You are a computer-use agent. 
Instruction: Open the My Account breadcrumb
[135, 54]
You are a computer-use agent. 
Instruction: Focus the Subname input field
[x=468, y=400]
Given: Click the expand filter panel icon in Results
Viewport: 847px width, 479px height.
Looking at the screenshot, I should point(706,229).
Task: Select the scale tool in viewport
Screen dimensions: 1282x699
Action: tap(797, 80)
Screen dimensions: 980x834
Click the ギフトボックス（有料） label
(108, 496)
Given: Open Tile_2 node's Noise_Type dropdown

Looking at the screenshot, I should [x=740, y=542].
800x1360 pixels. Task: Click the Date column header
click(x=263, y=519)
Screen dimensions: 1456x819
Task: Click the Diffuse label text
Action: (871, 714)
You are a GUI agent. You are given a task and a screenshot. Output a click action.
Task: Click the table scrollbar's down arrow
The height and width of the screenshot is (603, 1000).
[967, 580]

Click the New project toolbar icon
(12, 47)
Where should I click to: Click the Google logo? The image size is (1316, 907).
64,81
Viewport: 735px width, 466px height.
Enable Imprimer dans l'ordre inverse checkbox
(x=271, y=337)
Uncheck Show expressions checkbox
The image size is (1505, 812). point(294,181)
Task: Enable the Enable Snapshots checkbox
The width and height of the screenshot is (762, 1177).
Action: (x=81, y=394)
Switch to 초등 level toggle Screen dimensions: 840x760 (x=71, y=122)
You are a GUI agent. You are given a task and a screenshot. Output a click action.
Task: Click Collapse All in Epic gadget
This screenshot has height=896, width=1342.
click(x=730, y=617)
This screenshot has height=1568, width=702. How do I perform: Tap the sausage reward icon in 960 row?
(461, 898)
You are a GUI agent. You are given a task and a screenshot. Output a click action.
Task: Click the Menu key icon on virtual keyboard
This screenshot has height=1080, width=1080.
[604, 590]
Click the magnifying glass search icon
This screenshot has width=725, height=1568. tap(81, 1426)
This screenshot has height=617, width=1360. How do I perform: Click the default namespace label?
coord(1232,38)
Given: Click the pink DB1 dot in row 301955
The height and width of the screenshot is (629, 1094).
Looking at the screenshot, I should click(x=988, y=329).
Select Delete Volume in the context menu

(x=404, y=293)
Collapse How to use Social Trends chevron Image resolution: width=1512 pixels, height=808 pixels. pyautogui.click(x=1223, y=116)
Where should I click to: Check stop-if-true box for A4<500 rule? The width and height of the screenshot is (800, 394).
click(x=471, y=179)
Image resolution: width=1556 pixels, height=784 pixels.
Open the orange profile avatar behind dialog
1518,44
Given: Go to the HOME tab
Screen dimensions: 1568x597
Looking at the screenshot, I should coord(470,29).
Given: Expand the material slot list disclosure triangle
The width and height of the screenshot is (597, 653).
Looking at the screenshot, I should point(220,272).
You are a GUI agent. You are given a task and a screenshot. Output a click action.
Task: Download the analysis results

========

### 課題の内容
上の行をすべて、一字一句変えずにそのまま出力せよ。

### 以下に解答
You are a computer-use agent. 
Instruction: Open the My Account breadcrumb
[135, 54]
You are a computer-use agent. 
Instruction: Focus the Subname input field
[x=468, y=400]
Given: Click the expand filter panel icon in Results
Viewport: 847px width, 479px height.
Looking at the screenshot, I should point(706,229).
Task: Select the scale tool in viewport
Screen dimensions: 1282x699
Action: tap(797, 80)
Screen dimensions: 980x834
Click the ギフトボックス（有料） label
(108, 496)
Given: Open Tile_2 node's Noise_Type dropdown

Looking at the screenshot, I should [x=740, y=542].
800x1360 pixels. Task: Click the Date column header
click(x=263, y=519)
Screen dimensions: 1456x819
Task: Click the Diffuse label text
Action: (871, 714)
You are a GUI agent. You are given a task and a screenshot. Output a click action.
Task: Click the table scrollbar's down arrow
The height and width of the screenshot is (603, 1000).
[967, 580]

Click the New project toolbar icon
(12, 47)
Where should I click to: Click the Google logo? The image size is (1316, 907).
64,81
Viewport: 735px width, 466px height.
Enable Imprimer dans l'ordre inverse checkbox
(x=271, y=337)
Uncheck Show expressions checkbox
The image size is (1505, 812). point(294,181)
Task: Enable the Enable Snapshots checkbox
The width and height of the screenshot is (762, 1177).
Action: (x=81, y=394)
Switch to 초등 level toggle Screen dimensions: 840x760 (x=71, y=122)
You are a GUI agent. You are given a task and a screenshot. Output a click action.
Task: Click Collapse All in Epic gadget
This screenshot has height=896, width=1342.
click(x=730, y=617)
This screenshot has height=1568, width=702. How do I perform: Tap the sausage reward icon in 960 row?
(461, 898)
You are a GUI agent. You are given a task and a screenshot. Output a click action.
Task: Click the Menu key icon on virtual keyboard
This screenshot has height=1080, width=1080.
[604, 590]
Click the magnifying glass search icon
This screenshot has width=725, height=1568. tap(81, 1426)
This screenshot has height=617, width=1360. How do I perform: Click the default namespace label?
coord(1232,38)
Given: Click the pink DB1 dot in row 301955
The height and width of the screenshot is (629, 1094).
Looking at the screenshot, I should click(x=988, y=329).
Select Delete Volume in the context menu

(x=404, y=293)
Collapse How to use Social Trends chevron Image resolution: width=1512 pixels, height=808 pixels. pyautogui.click(x=1223, y=116)
Where should I click to: Check stop-if-true box for A4<500 rule? The width and height of the screenshot is (800, 394).
click(x=471, y=179)
Image resolution: width=1556 pixels, height=784 pixels.
Open the orange profile avatar behind dialog
1518,44
Given: Go to the HOME tab
Screen dimensions: 1568x597
Looking at the screenshot, I should coord(470,29).
Given: Expand the material slot list disclosure triangle
The width and height of the screenshot is (597, 653).
Looking at the screenshot, I should point(220,272).
You are a GUI agent. You are given a task and a screenshot. Output a click action.
Task: Download the analysis results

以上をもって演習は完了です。